COUNSEL: David J. McGhee, for the Plaintiff
Sean Carter, for the Defendant
Steven K. Stauffer, for the Third Party
ENDORSEMENT on costs
I. Introduction
[1] On February 14, 2020, this Court, sitting as a single judge of the Divisional Court, heard an appeal and cross-appeals from a judgment of the Small Claims Court.
[2] In an Endorsement dated February 20, 2020, Ontario Football Conference v. Brampton Minor Football Association, 2020 ONSC 1061, this Court allowed the main appeal and ordered a new trial.

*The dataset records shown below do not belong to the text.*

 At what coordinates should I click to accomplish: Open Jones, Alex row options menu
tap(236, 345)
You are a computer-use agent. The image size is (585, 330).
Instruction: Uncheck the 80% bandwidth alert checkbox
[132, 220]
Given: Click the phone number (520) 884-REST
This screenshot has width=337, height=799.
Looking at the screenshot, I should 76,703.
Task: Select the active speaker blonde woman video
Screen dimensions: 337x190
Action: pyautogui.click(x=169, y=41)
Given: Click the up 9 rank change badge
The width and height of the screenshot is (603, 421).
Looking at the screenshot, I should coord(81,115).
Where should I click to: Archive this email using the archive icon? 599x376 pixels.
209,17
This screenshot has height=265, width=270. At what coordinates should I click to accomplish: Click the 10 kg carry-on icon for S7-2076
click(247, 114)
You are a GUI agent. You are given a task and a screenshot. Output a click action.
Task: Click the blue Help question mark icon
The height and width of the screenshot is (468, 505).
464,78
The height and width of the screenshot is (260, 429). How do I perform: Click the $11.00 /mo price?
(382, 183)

[3] This Court accepted the arguments advanced by the main appellant, the Brampton Minor Football Association (“BMFA”), that there had been a denial of procedural fairness in the court below and, further, that the reasons of the trial judge were insufficient. This Court also accepted the arguments of the two cross-appellants, the Ontario Football Conference (“OFC”) and Mr. Ian Smith (“Smith”), that they had, likewise, been denied procedural fairness.

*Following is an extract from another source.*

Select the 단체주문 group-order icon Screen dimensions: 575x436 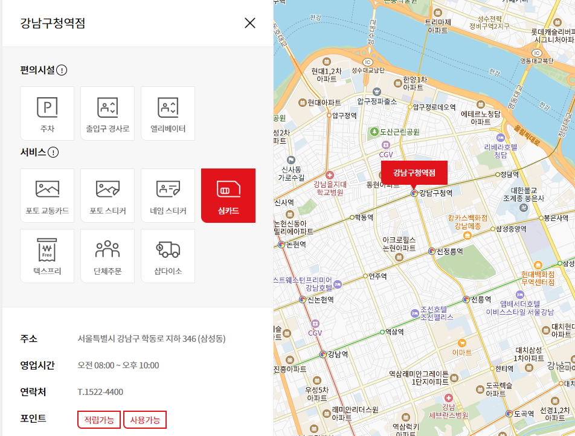click(x=108, y=255)
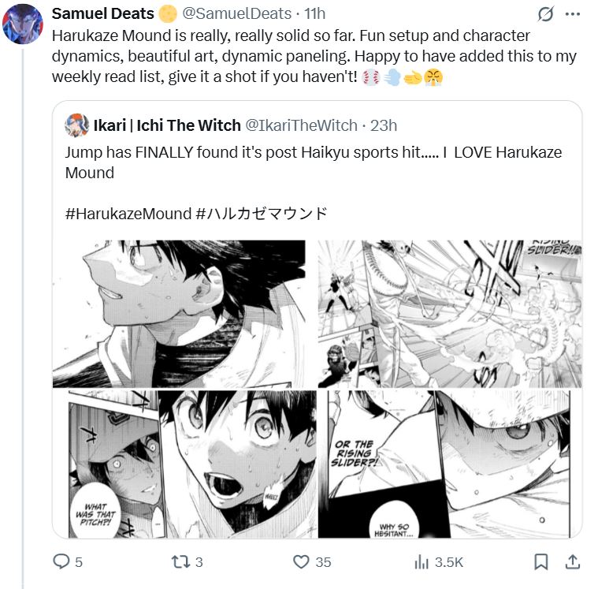Open the Japanese #ハルカゼマウンド hashtag

262,214
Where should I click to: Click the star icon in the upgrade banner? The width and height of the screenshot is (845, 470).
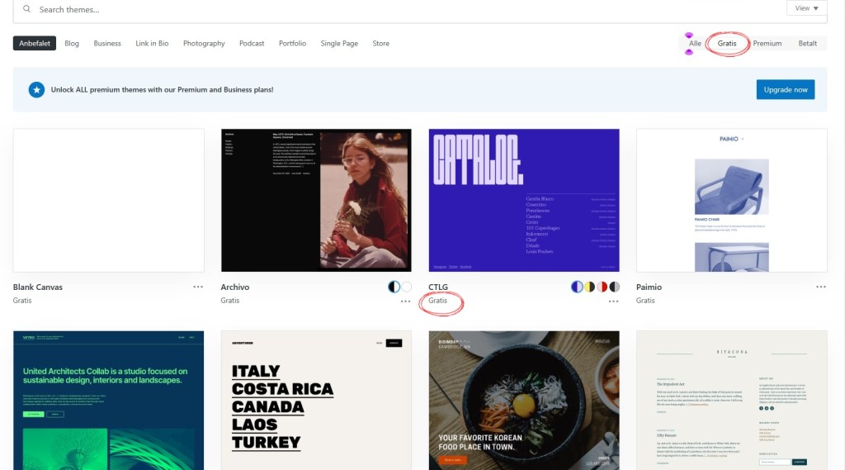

[4] Rather than remit the matter back to the Small Claims Court for another trial, on consent of all parties, the new trial was held before this Court. No new evidence was presented. The new trial was held strictly on the basis of the evidence adduced in the Small Claims Court, supplemented by brief submissions by all counsel.
[5] The new trial was heard in this Court on April 11, 2023. In Reasons for Judgment dated April 19, 2023, Ontario Football Conference v. Brampton Minor Football Association, 2023 ONSC 2373, this Court decided as follows: (i) the main action (that commenced by the OFC) was allowed, (ii) judgment was entered against the BMFA and in favour of the OFC in the full amount claimed, $25,000.00 plus interest, and (iii) the third party claim (that commenced by the BMFA against Smith) was dismissed.
[6] Unable to agree on costs, the parties have filed written submissions.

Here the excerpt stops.